3

I believe only allowing characters in the range of a-z and A-Z would remove any possibility of an xss attack? I've read a lot about simply putting all output through htmlspecialchars() but it seems that there are some cases in which this is not enough to provide complete protection.

Also, if [a-zA-Z]+ is totally safe, is there any way to accept ' and - characters totally safely to avoid any possible chance of an xss attack? (Since these are the two main characters found in names aside from a-z)

nickhar
  • 19,981
  • 12
  • 60
  • 73
Smithy
  • 385
  • 1
  • 5
  • 15
  • 1
    What exactly are you trying to do? I guess it's got something to do with input validation and RegExes, but you really need to be more clear and specific about what you're trying to achieve, and in which way. – TheWolf Oct 08 '13 at 23:34
  • Limiting to `[a-zA-Z]` should always be okay, but not necessary. Can you provide some detail of instances where `htmlspecialchars()` isn't supposed to be safe? (Or sources saying so) – Pekka Oct 08 '13 at 23:34
  • @Pekka웃 I don't think he's suggesting `htmlspecialchars` would be unsafe, just trying to avoid the chances of forgetting to use it on a specific bit of potentially untrusted output. Which is of course not something to be solved on the input side of things. – Niels Keurentjes Oct 08 '13 at 23:39
  • atk's reply to zerkms' answer on this question: http://stackoverflow.com/questions/3974221/is-there-a-definitive-anti-xss-library-for-php states that if the input was then to be used in javascript orr a url it would no longer be safe if only htmlspecialchars() had been used. – Smithy Oct 08 '13 at 23:40
  • I'm simply trying to take input to be later used on other pages such as a name ect and avoiding all possible chances of xss attacks. I've read the OWASP cheat sheet and thought limiting to a-z would cover all bases? – Smithy Oct 08 '13 at 23:41
  • 1
    It also ensures a user can never enter a mail address or a complex password on your website, or for example a feedback form or URL. You're kind of killing your own freedom as a developer with this approach. – Niels Keurentjes Oct 08 '13 at 23:45

1 Answers1

1

There's 2 sides to this question.

First off: yes of course, if there's no way to 'break out of context' you're eliminating all chances of both XSS and SQL injection exploits. It's impossible to insert either JS or SQL if you can only use alphabetic characters.

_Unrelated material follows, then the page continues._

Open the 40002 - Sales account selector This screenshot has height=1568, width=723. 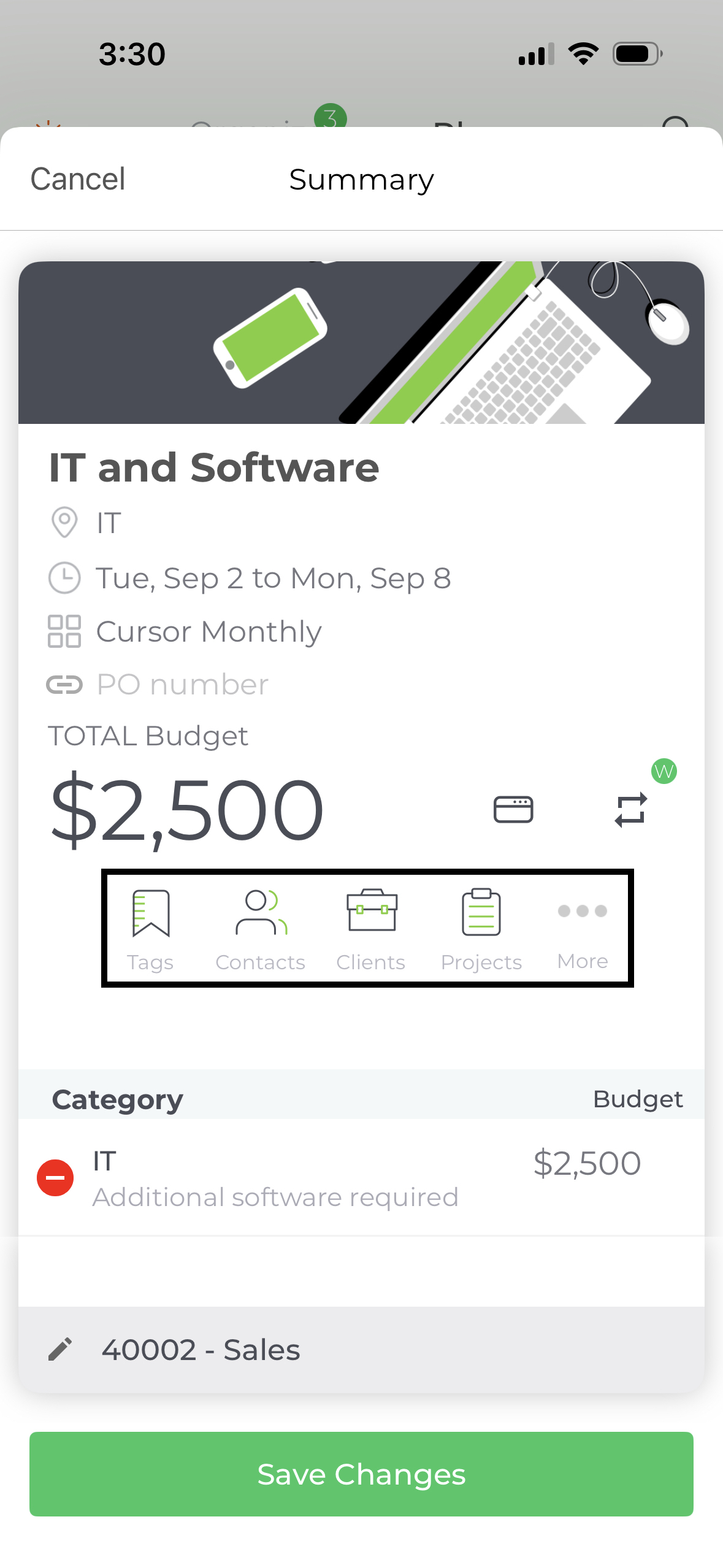pos(361,1350)
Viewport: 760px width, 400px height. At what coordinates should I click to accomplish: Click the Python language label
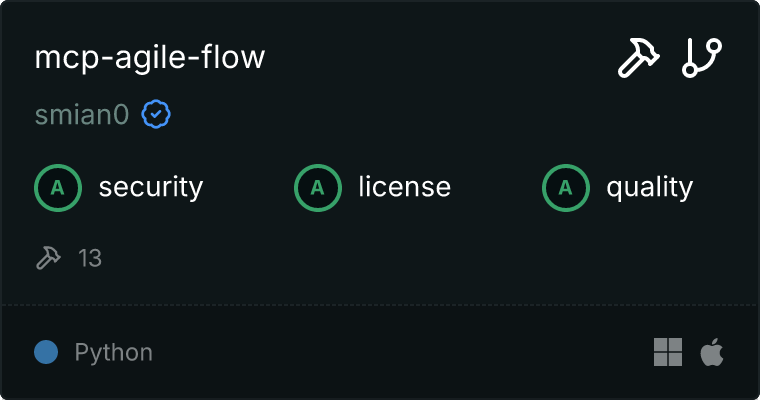(x=114, y=352)

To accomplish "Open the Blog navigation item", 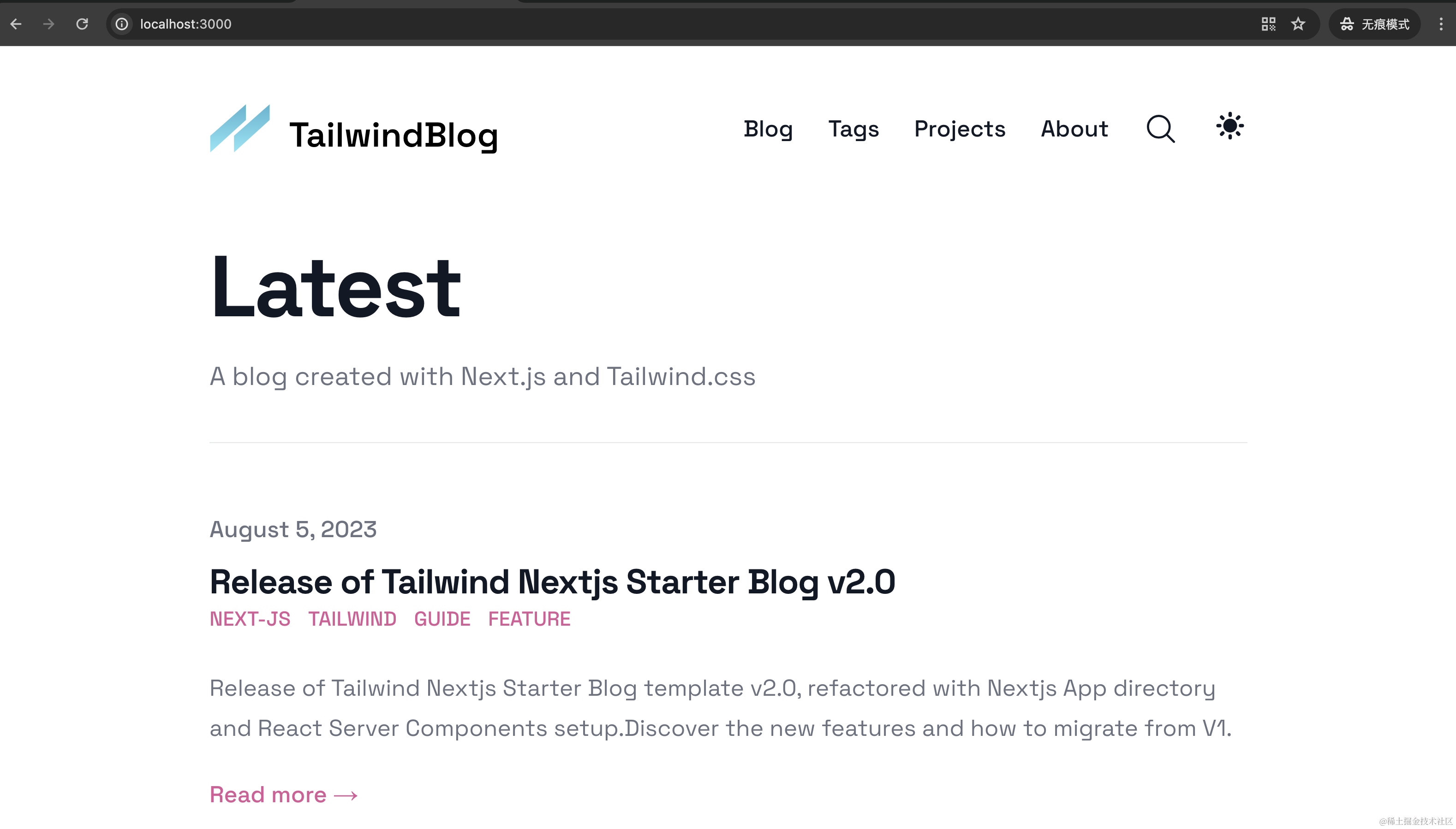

Second: it's of course not a real protection, akin to never driving a car again as a failsafe method not to get in accidents. One day or another you are going to have input forms on your site which require other characters to be inserted, and you're going to be screwed. Just writing your code to be fundamentally safe, never trust client input, and properly escape all HTML generated by your code is in the end the only safe route.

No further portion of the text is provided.